Document.
------------------------------
By Pauline Oliveros 2004-04-26
The Accordion (& the Outsider) By Pauline Oliveros


[Photo: Gisela Gamper - seehearnow.org]
Calling All Accordions! If there is an accordion in your attic, basement or closet why not get it out and let it breathe with you? Accordions are good friends and get lonely sitting around unused! They want to be played just like any other good instrument.

Get the accordion out of its isolation, put it on and just depress the air button. Let the air go through as you pull and push the bellows in a smooth arc and just listen to the air. This is the breath of the instrument. Let your own breath join with the accordion.

After the breathing duet gently depress a button or a key (just one or the other at first) and listen to the tone join the breathing.

Here is a piece that I wrote for myself to explore breathing with the accordion:

Horse Sings From Cloud
For solo or ensemble

Hold a tone until you no longer desire to change it.
When you no longer desire to change the tone then change it.

Pauline Oliveros – 1979
© Copyright Deep Listening Publications 1979

I have played the accordion for more than sixty years. I consider my accordion to be an amplification of my breath. The ancestor of the accordion the 4,000-year-old Chinese sheng (mouth organ) is breath-driven with a mouthpiece attached to a gourd resonator with free metal reeds vibrating inside of vertical bamboo pipes fixed into the gourd. There are finger holes in the gourd for changing pitches. The fingers pick up vibration from the gourd. The sheng is a beautifully integrated instrument for breath and touch.

http://www.musicofchina.com/sheng.html

The accordion (invented in 1840 in Vienna) with its keyboard/buttons and bellows remove the reeds from direct human breath, but its still a wind instrument with air-driven free reeds. The keys, when pressed, open valves that let the bellows blow air through the reeds to cause them to vibrate. I synchronize my breath with the air in the bellows as the reeds come to life and sound.

http://www.accordions.com/index/his/his_inv_dev.shtml

Playing the accordion has influenced my interest in breath-oriented music - that is pieces that are shaped by breath-like rhythms that flow organically as illustrated by Horse Sings From Cloud.

The instrument also lends itself very well to sharp articulations or accents so that dance rhythms and polyrhythms found in conjunto and tango are natural to the accordion as well.

I started learning accordion when I was nine years old. I was fascinated when my piano playing mother brought one home to learn in order to increase her earning power. Accordion was very popular in the 1940s. There were very large accordion schools in Houston Texas, where I was born in 1932.

I quickly learned the basics of music with melody with bass and chord accompaniment. I soon could play many tunes - especially World War II songs like "Coming in on a Wing and a Prayer" or "White Cliffs of Dover" and many others.

A very significant experience for me in my first year of study was performing in the rodeo in the Houston Coliseum in a 100-piece accordion band. The overall sound of the band remains with me today. The sound was powerful and resonated throughout the Coliseum. That was the first experience that turned my attention to the timbre of the instrument and especially of many instruments sounding together simultaneously.

The accordion is rich in overtones. Subtly varying key/button and air pressures bring out different overtone structures for each pitch. The use of registers to open and close ranks of reeds increases the richness of possibilities. Unison reed sets tuned a few cents apart cause even more commotion with the overtones and beat frequencies.
------------------------------
Data provided.
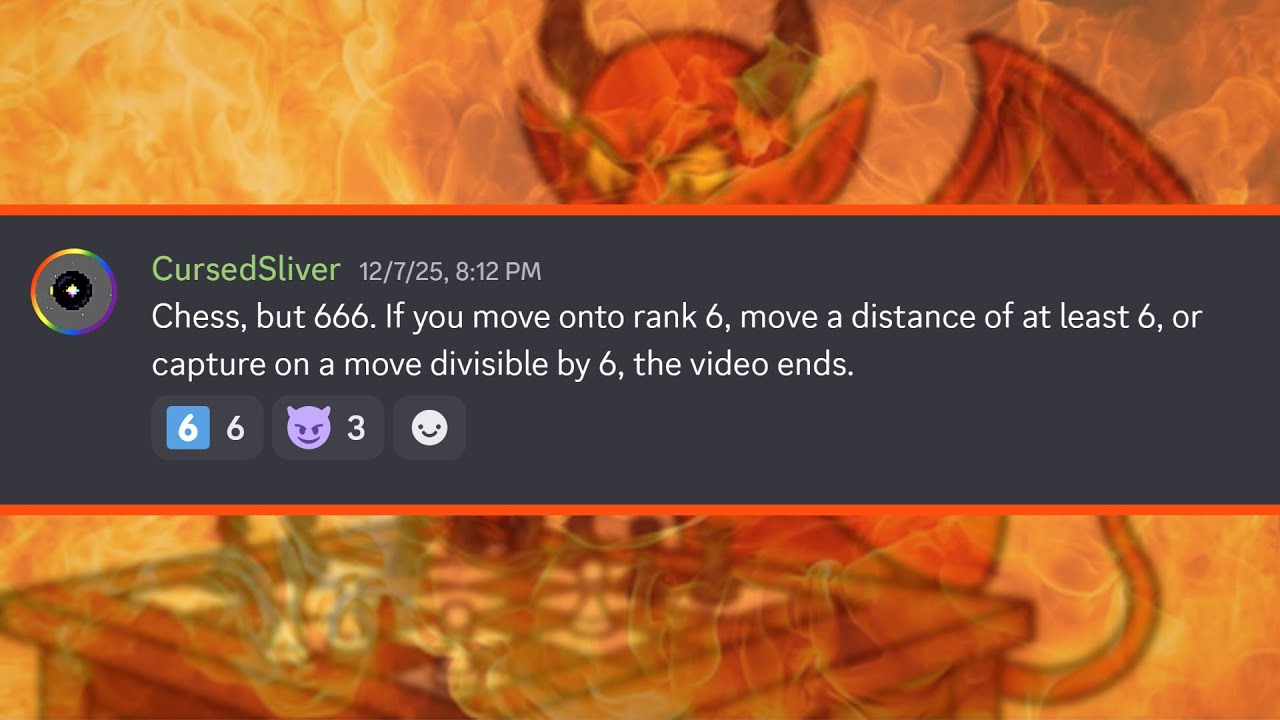Image resolution: width=1280 pixels, height=720 pixels.
Task: Click the reaction count 3
Action: pos(356,429)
------------------------------
Actions to take.
a - Answer these from the essay on the accordion:
(i) In what year and city was the accordion invented?
(ii) At what age did the writer start learning the accordion?
(iii) How many pieces were in the accordion band at the Houston Coliseum rodeo?
b - Carry the essay on the accordion forward from its final sentence.
The material has no connection to the essay on the accordion.

Answers given.
a -
(i) 1840, in Vienna
(ii) Nine years old
(iii) 100

b -
After about a year of instruction from a rather limited teacher, I began to lose interest. I needed more stimulation and challenge. In 1945 my new teacher returned from serving in the Army. Dr. Willard Palmer (Bill) rekindled the fire of passion for the accordion and challenged me in many new ways. I began to progress again.

According to the Web site Mr. Smarty Pants Knows: "Professor Willard Palmer is credited with having the longest continuous master's degree program in accordion ever (it was at the University of Houston). Palmer also appeared on the television show, "America's Funniest Videos" playing the "Beer Barrel Polka" on the accordion. It fell apart in the middle of the song."

http://www.auschron.com/mrpants/accordion.html

My teacher showed two sides with his accordion playing: the serious musician seeking to elevate the accordion into the Classical canon and the commercial comedic musician seeking to make some money to support his family. Eventually Bill took up the harpsichord, got a PhD in musicology and became an expert on baroque and classical ornamentation. He edited Bach and Mozart for Alfred Publications and wrote the Palmer-Hughes accordion method books with his former student and partner Bill Hughes. These books were formulated while I was studying with him and have served thousands of students through the years.

http://trfn.clpgh.org/free-reed/essays/palmer.html

I entered the University of Houston as an accordion major In Palmer's program. During that time I learned to play baroque and classical solo pieces. I also participated in an accordion quartet playing Haydn string quartets. Sometimes I filled in for the lack of string players in the University orchestra. I also played popular music, folk and jazz to earn my living. I began teaching accordion privately when I was fifteen years old.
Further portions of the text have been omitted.